M&A will be key to harnessing growth opportunities

Whilst the last 6-12 months has been challenging from an M&A perspective, including the Industrial sector, deal activity in the flow control space remains strong. As evident on Chart 3, the total flow control deal volumes for the 15-month period from Jan-22 to Mar-23 (88 deals) is up 26% on the 70 deals during the same length period pre Covid (Jan-19 to Mar-20) which clearly demonstrates the continued, if not increased, appetite for flow control assets.

Against the backdrop of strong end market growth and continued technological development and disruption changing the operating landscape, M&A will be key for industry players to ensure they stay at the forefront of the market, are ready to ride the next wave of growth and are able to mobilise activity in adjacent areas where opportunities present themselves.
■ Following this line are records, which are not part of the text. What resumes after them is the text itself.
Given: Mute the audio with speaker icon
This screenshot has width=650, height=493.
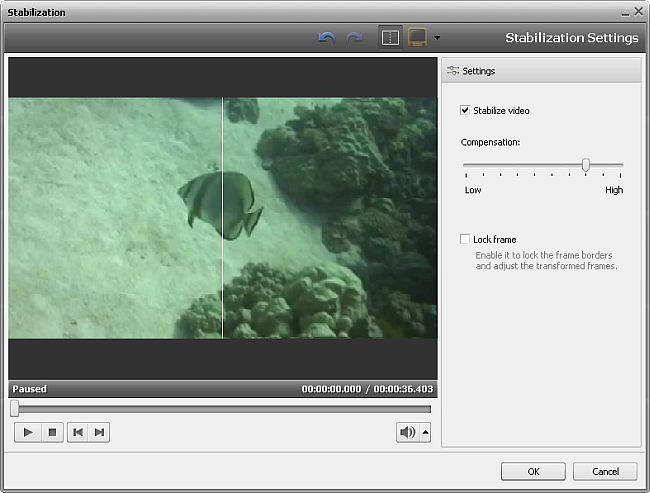Looking at the screenshot, I should [x=408, y=432].
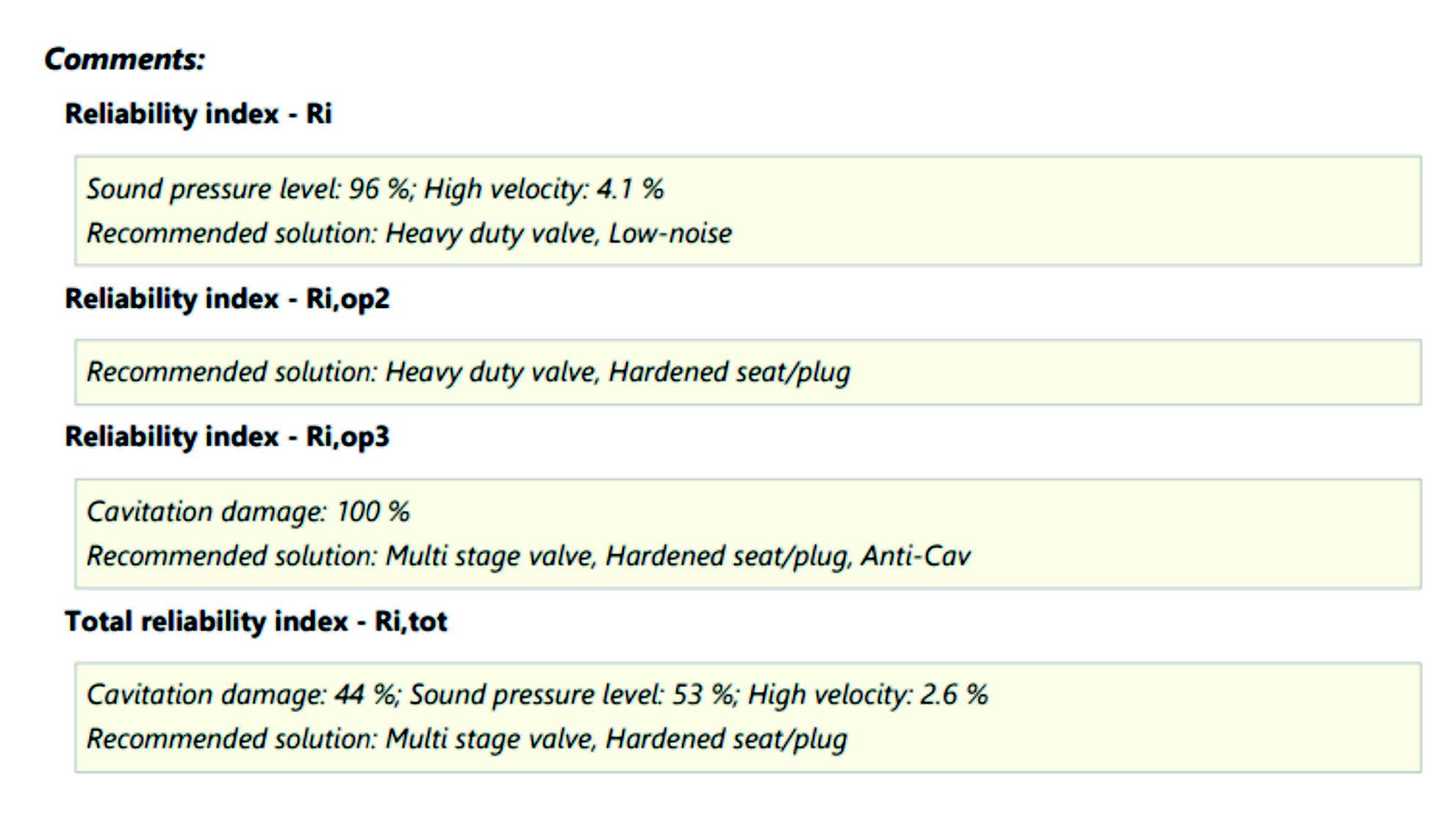This screenshot has height=821, width=1456.
Task: Click the Ri,op2 recommended solution box
Action: pos(748,372)
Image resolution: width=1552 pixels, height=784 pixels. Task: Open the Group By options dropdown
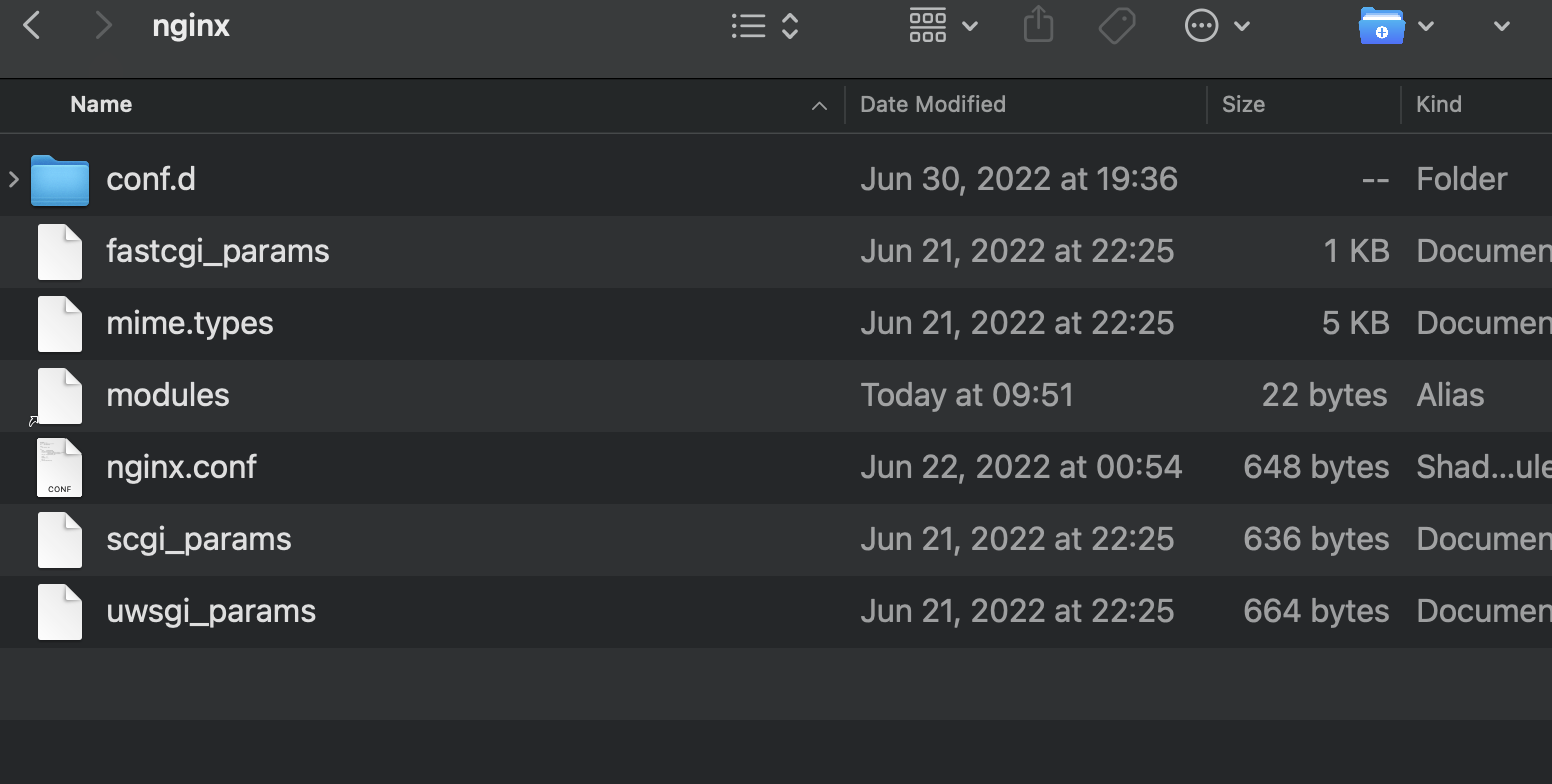click(x=942, y=26)
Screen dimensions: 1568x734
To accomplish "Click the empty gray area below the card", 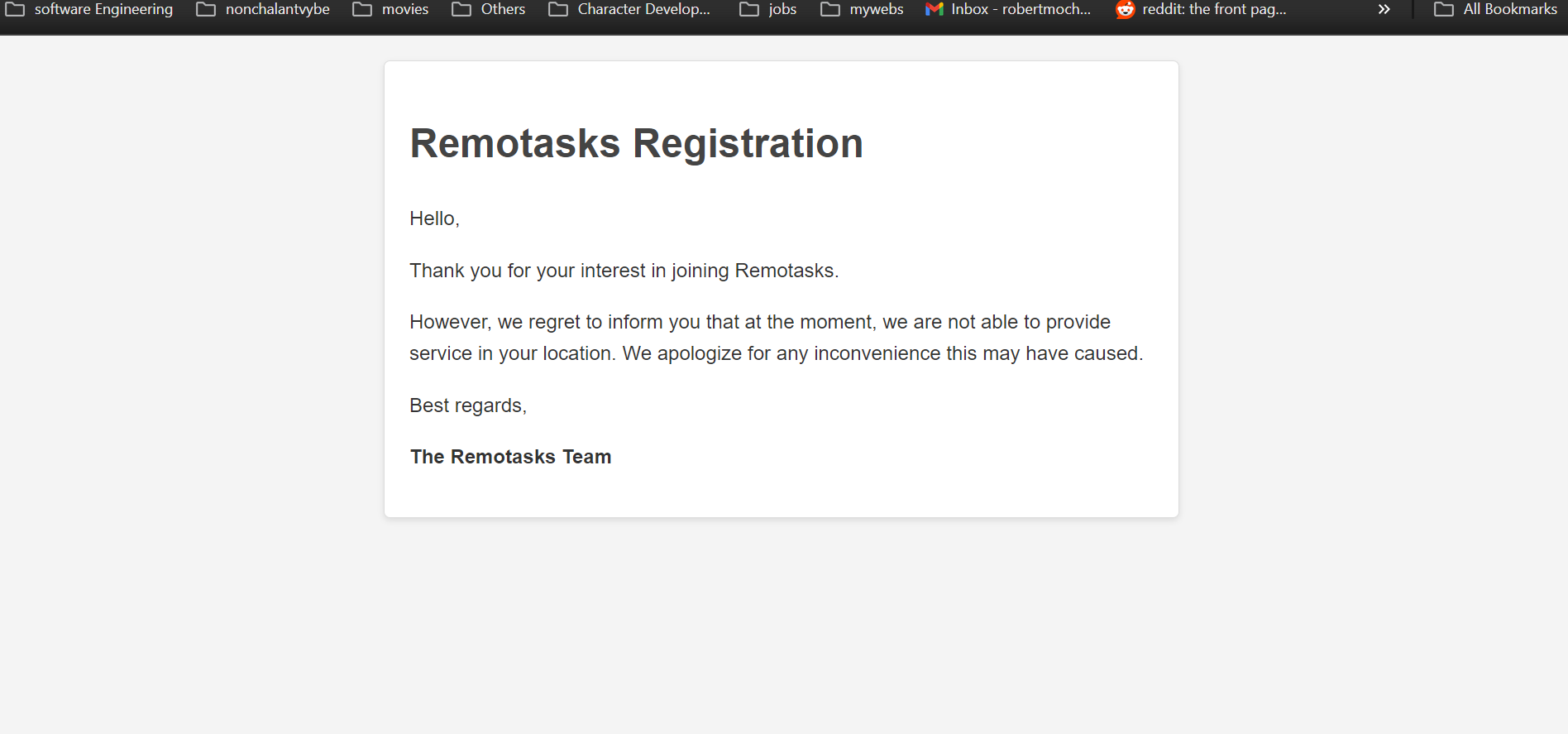I will tap(781, 629).
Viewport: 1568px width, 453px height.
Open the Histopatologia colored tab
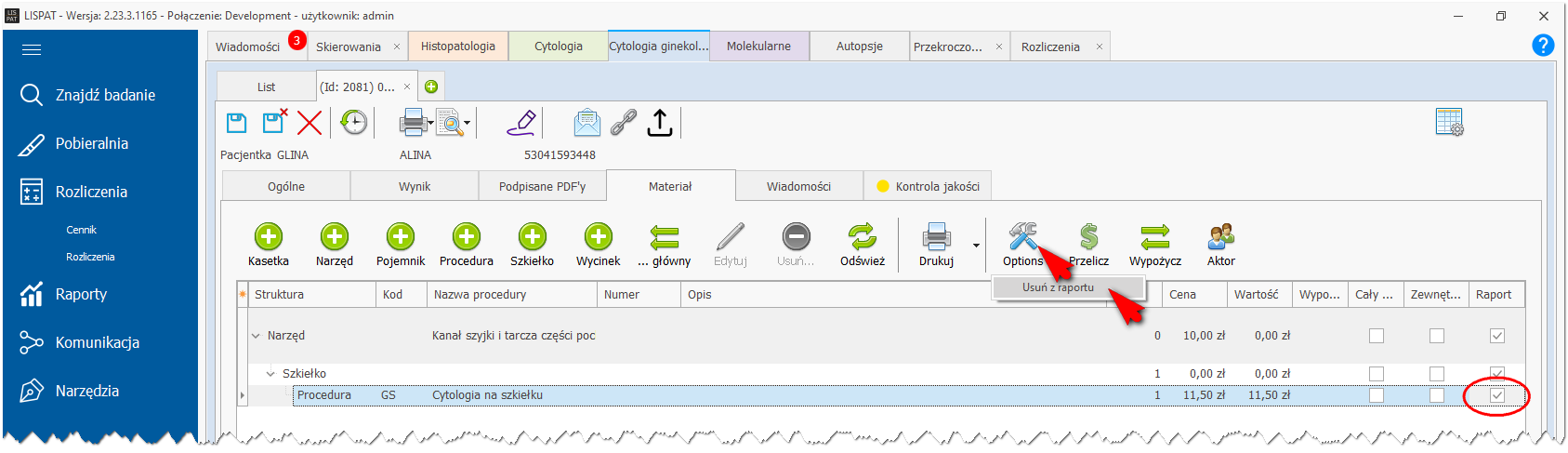[457, 47]
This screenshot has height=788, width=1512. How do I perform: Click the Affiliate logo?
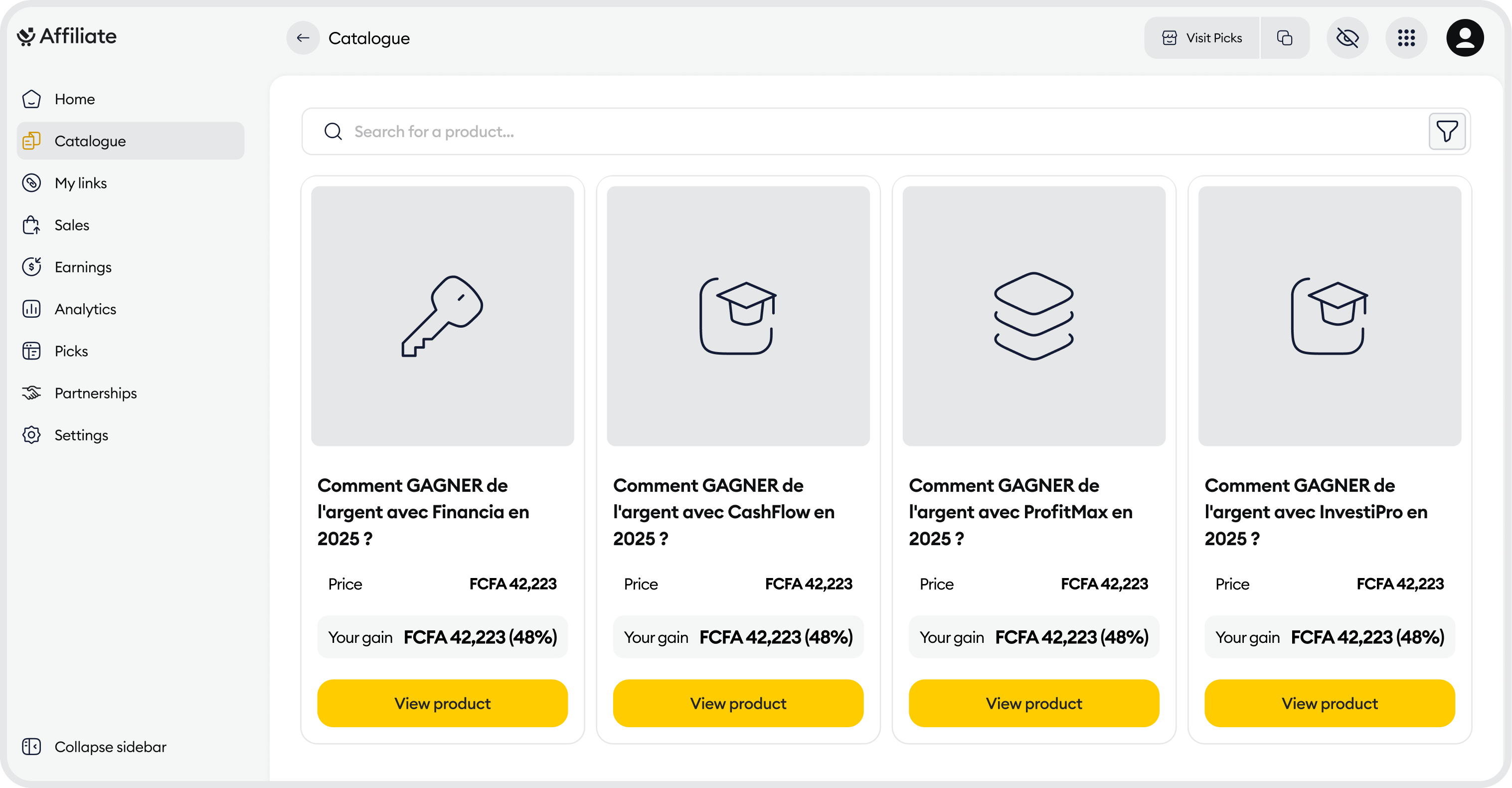tap(67, 36)
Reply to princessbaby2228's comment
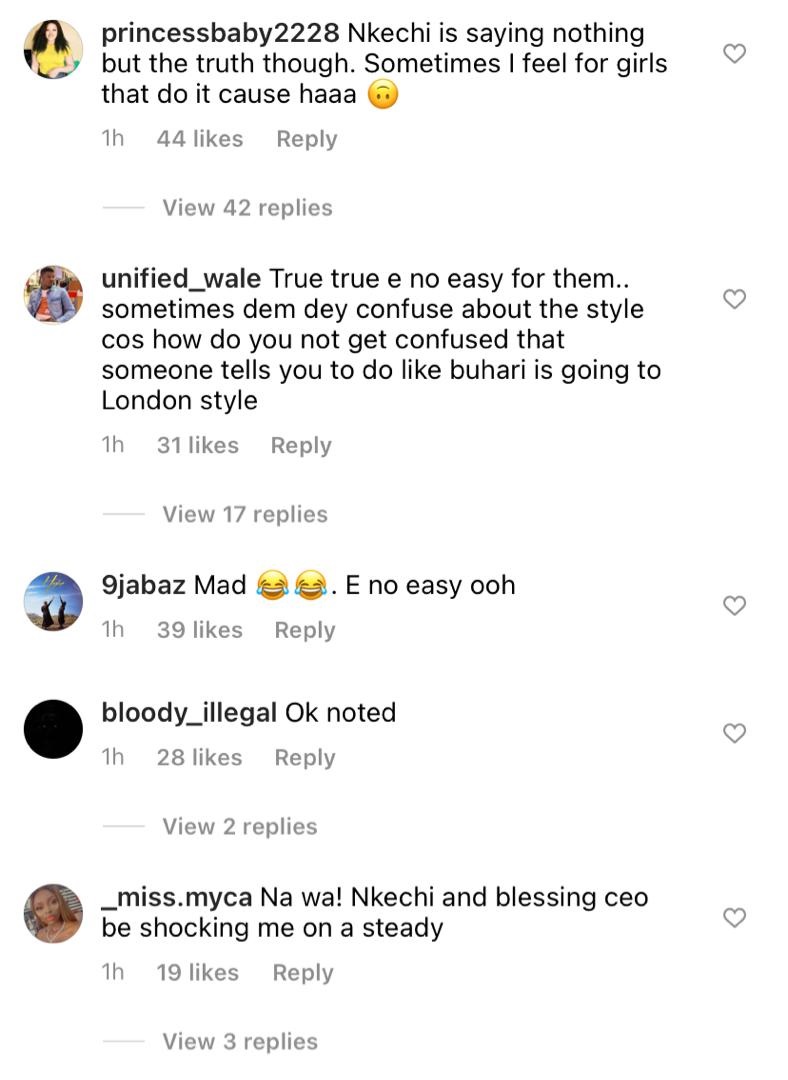This screenshot has height=1080, width=788. (x=307, y=140)
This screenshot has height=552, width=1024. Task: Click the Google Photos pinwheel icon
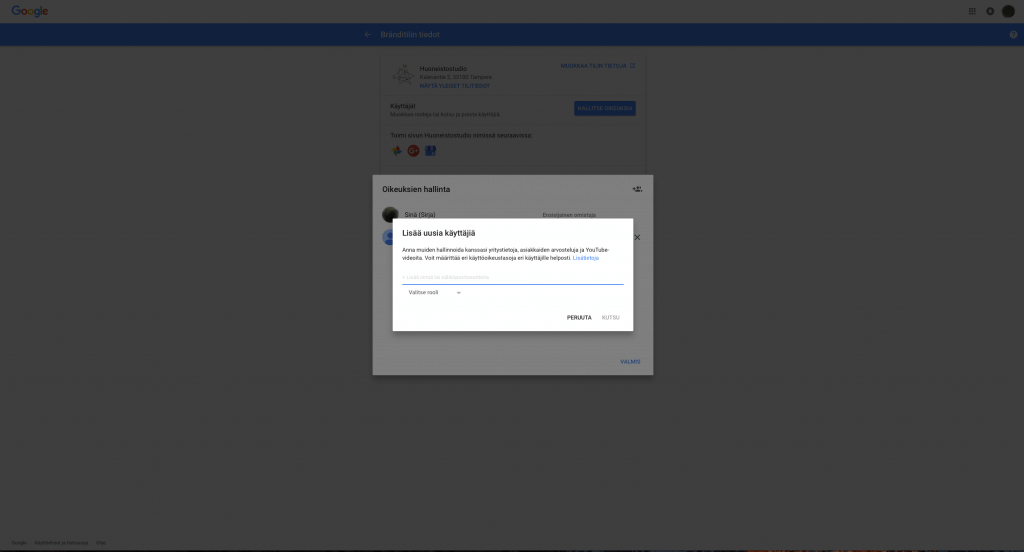(x=397, y=151)
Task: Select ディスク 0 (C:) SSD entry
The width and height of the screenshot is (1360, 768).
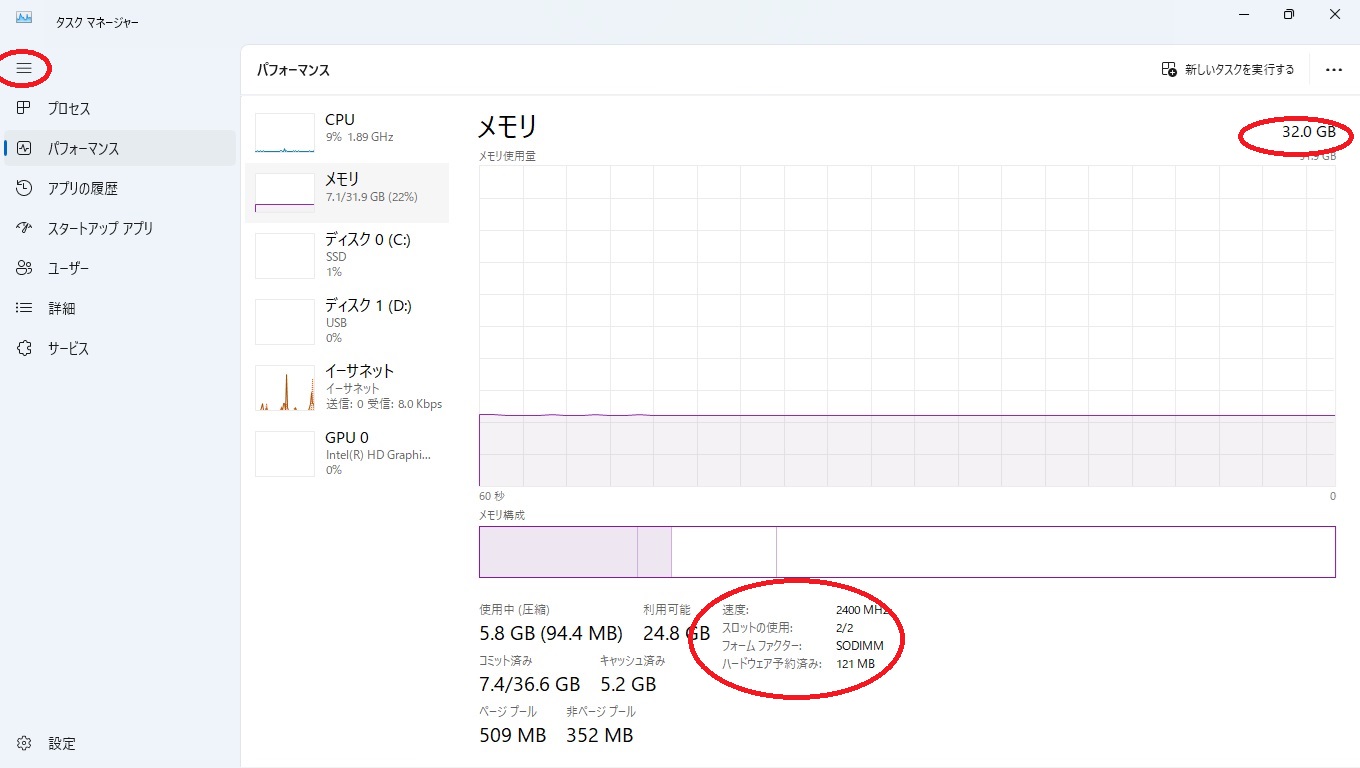Action: [347, 255]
This can already be seen through Ingersoll Rand’s publicly announced M&A strategy, which is centred around the key themes of sustainable end-market exposure, accretive digital capabilities, and high aftermarket/recurring revenue streams.

Its acquisition of Seepex for €432m demonstrates this strategy in action, helping advance its digital and aftermarket capabilities through Seepex’s strong IP offering, which includes its own internally developed IIoT platform.

Other large corporates are also leveraging similar strategies. For example, in December 2021, Dover Corporation announced two acquisitions (Acme Cryogenics for $295m and Engineered Controls International for $631m) to enhance its clean energy solutions across both hydrogen and LNG.

As large flow control players prepare for and begin to respond to the changing market environment, businesses with compelling digital capabilities and exposure to fast growing end markets will remain in high – if not higher – demand, leading to very strong valuations.

We also expect these large players to increasingly review their portfolios to identify and in turn carve out non-core divisions that are not aligned with growth segments, providing openings for carve-out-orientated private equity firms and corporates looking for consolidation opportunities. Given the fragmented nature of the sector, it is also a good hunting ground for private equity and we expect private equity interest to remain high.

Note: (a) No flow control sector deals in Q1 2022 have published EV/EBITDA multiples. (b) 2022 YTD includes January to April 2022.